At Kalimba Magic, we give you the tools to succeed on your kalimba journey. The kalimba has great depth and breadth, and you can gain a lot from the resources we have arrayed here for kalimba players at all levels. The “Learn to Play” section is a perfect place to help you start your journey.
Our job is to help you to understand your kalimba, how it is set up, and how to keep it sounding sweet and in tune.
We invented Kalimba Tablature in 2004 – of course we are the experts! Tablature is much easier to read than staff notation is – it is just a map of the kalimba, showing you which tines to play.
In addition to the general “How to Play” pages, we also have specific pages for many different types of kalimba. The above kalimbas are all good as intro level kalimbas, and of course, we have a lot of instructional materials for each of these.
The two rows of tines – one raised and one lower – is a traditional African way of organizing the tines. These instruments are actually much easier to play than the “all in one level” kalimba designs – the distance between adjacent tines is greater, making it more difficult to play the wrong tine. Also, certain combinations of notes become very easy (sliding off a raised tine to a lower tine). Check out these instruments if you are interested in an African flavored ride through Kalimba Land.
The Hugh Tracey Treble and Alto Kalimbas were the first non-traditional kalimbas to be sold outside of Africa, starting in 1954. These kalimbas have become the standard by which other kalimbas are judged, and they became the models for numerous copy kalimbas world wide.

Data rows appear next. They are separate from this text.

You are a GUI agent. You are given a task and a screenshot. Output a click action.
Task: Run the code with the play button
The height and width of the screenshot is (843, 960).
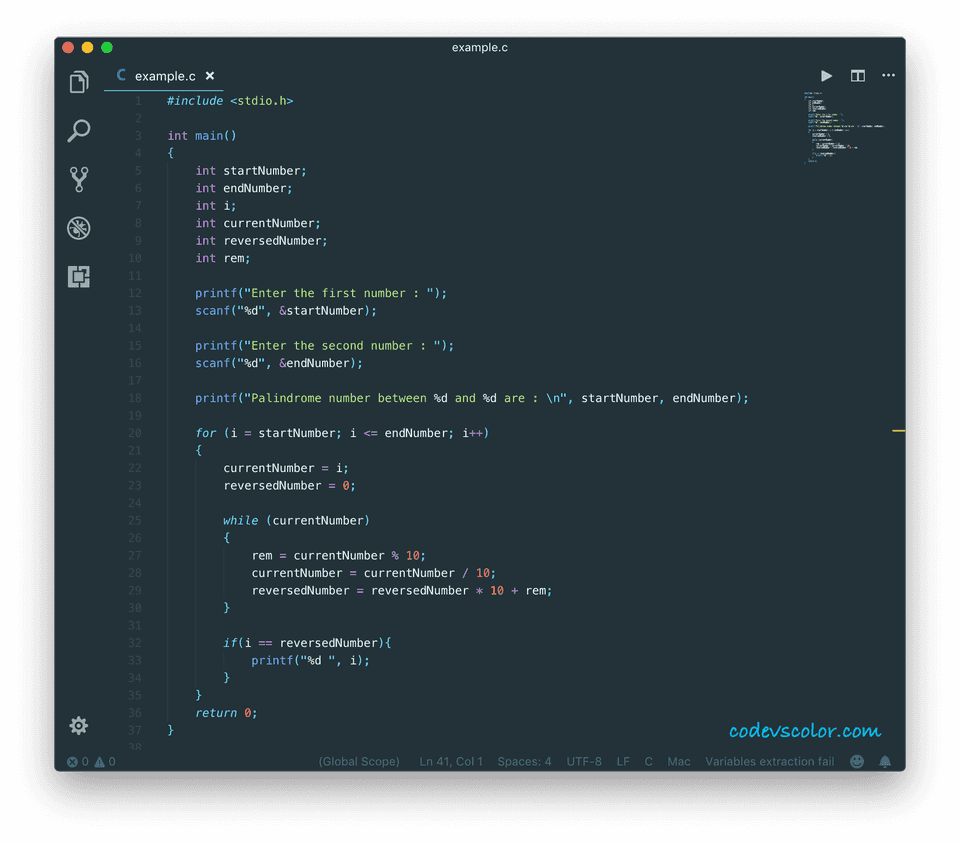[x=826, y=75]
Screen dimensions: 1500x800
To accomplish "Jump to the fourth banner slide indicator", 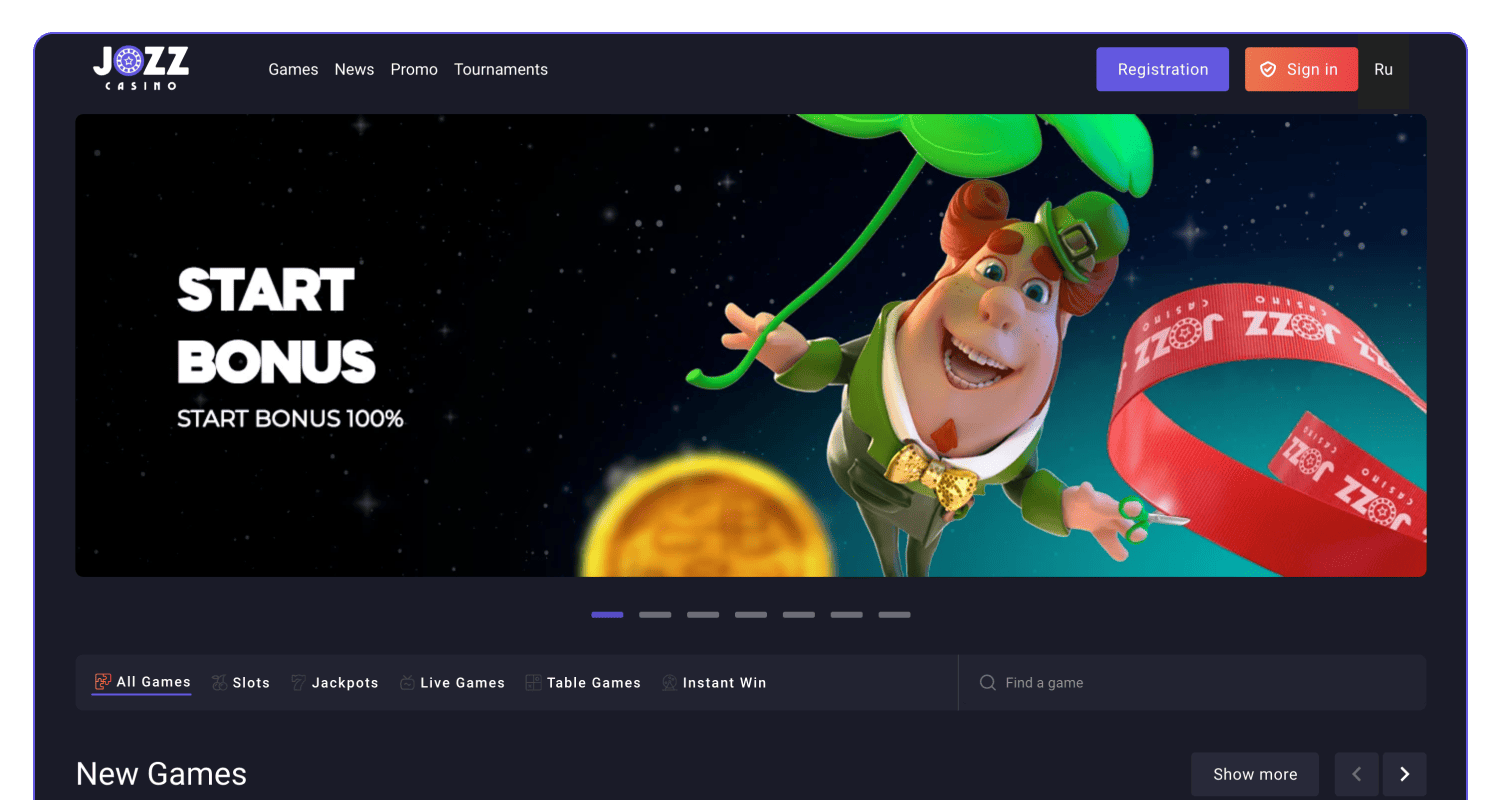I will pos(751,615).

There are also many kalimba innovations around the world: the new age music artist SaReGaMa has created several new tunings of the African karimbs. Magadi in China is now making high quality resonant kalimbas. And Hugh Tracey is making several models of Chromatic Kalimbas with the “flats” on the back and the “white notes” on the front.
The pentatonic kalimba is a great place to cut loose and go wild! It is an African scale that has been on kalimbas for centuries, and it is a great place to start. And, what if your kalimba is not here in the “How to Play” pages? We might have something else that will work for you.